How to Deploy OpenClaw on Kubernetes

12 min read Original article ↗

Security researchers have found over 135,000 OpenClaw instances sitting wide open on the internet. Many of them were vulnerable to remote code execution. The OpenClaw security crisis is real: critical CVEs, malicious skills, and a fundamental problem with how most deployments handle authentication. Running OpenClaw on a VPS with docker run is easy. Running it securely is a different problem.

Kubernetes solves that problem. You get network isolation, resource limits, automated restarts, and security defaults that would take hours to configure by hand. And with the OpenClaw Kubernetes Operator, you get all of it from a single YAML file.

This guide takes you from zero to a production-ready OpenClaw agent on Kubernetes. Every YAML block is copy-paste ready.

Why an operator

Running OpenClaw on Kubernetes is more than a Deployment and a Service. You need network isolation, secret management, persistent storage, health monitoring, config rollouts, and optionally browser automation. Wiring all of that correctly by hand is tedious and error-prone.

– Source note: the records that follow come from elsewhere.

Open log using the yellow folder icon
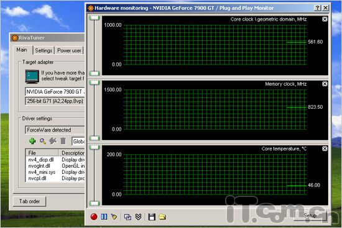The width and height of the screenshot is (342, 228). coord(162,217)
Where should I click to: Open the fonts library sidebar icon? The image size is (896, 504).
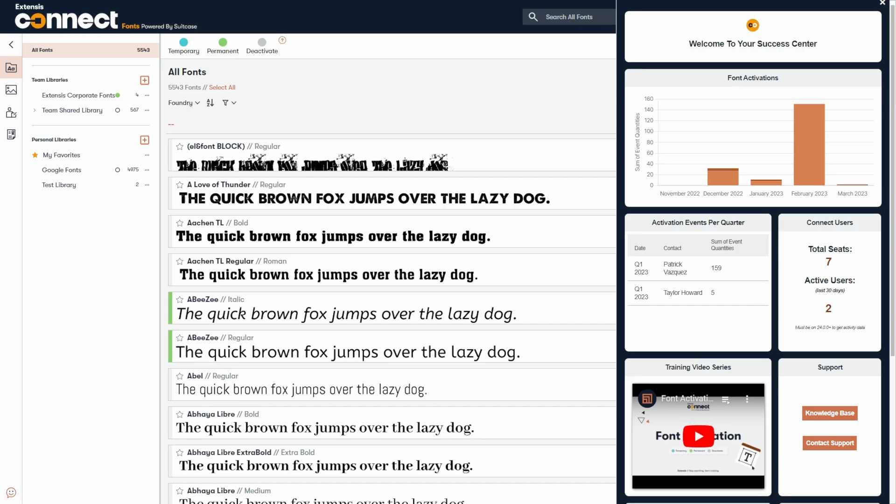[11, 68]
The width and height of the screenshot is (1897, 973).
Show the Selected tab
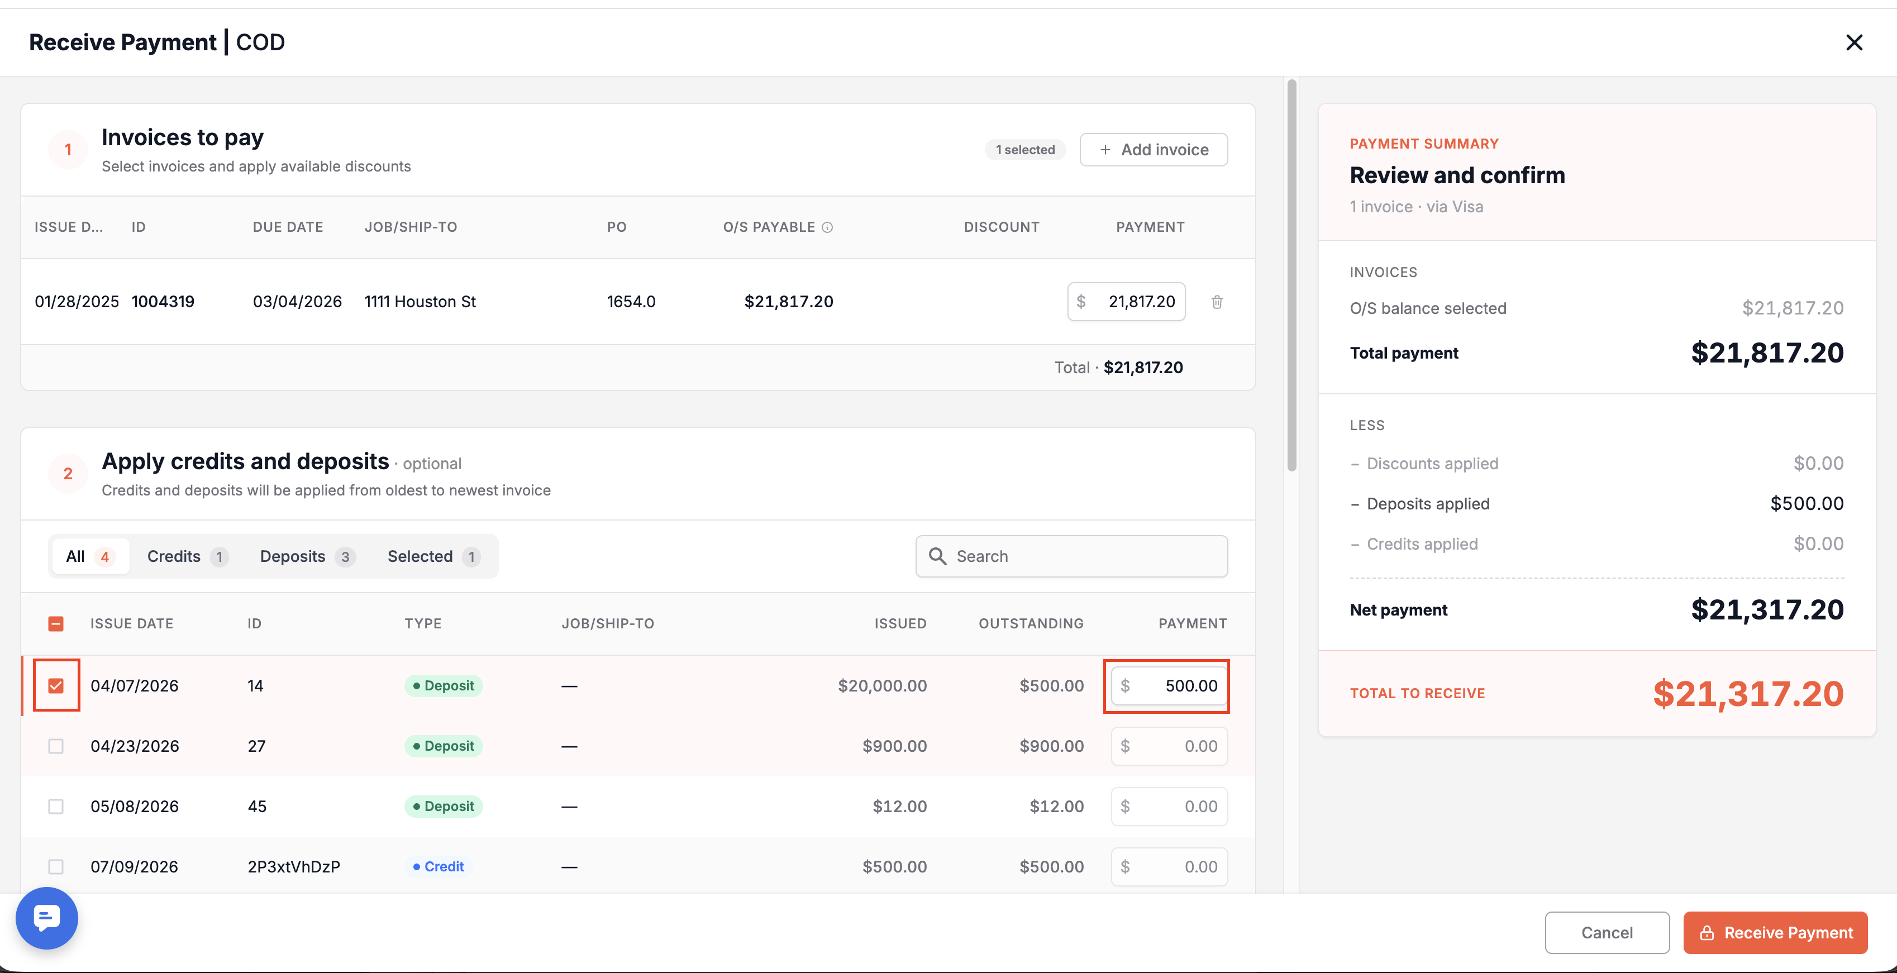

A Kubernetes operator encodes these concerns into a single custom resource. You declare what you want, and the operator continuously reconciles it into the right set of Kubernetes objects. That gives you:

  • Security by default. Every agent runs as UID 1000, all Linux capabilities dropped, seccomp enabled, read-only root filesystem, and a default-deny NetworkPolicy that only allows DNS and HTTPS egress. No manual hardening needed.
  • Auto-updates with rollback. The operator polls the OCI registry for new versions, backs up the workspace, rolls out the update, and automatically rolls back if the new pod fails health checks.
  • Config rollouts. Change your spec.config.raw and the operator detects the content hash changed, triggers a rolling update. Same for secret rotation.
  • Backup and restore. Automatic workspace backup to S3-compatible storage on instance deletion. Restore into a new instance from any snapshot.
  • Gateway auth. Auto-generates a gateway token per instance. No manual pairing, no mDNS (which does not work in Kubernetes anyway).
  • Drift detection. Every 5 minutes, the operator checks that every managed resource matches the desired state. If someone manually edits a NetworkPolicy or deletes a PDB, it gets reconciled back.

Prerequisites

You need:

  • A Kubernetes cluster (1.28+). Any conformant distribution works: EKS, GKE, AKS, k3s, or a local Kind cluster for testing.
  • kubectl configured to talk to your cluster.
  • helm v3 installed.
  • An API key for your AI provider (Anthropic, OpenAI, or any OpenAI-compatible endpoint).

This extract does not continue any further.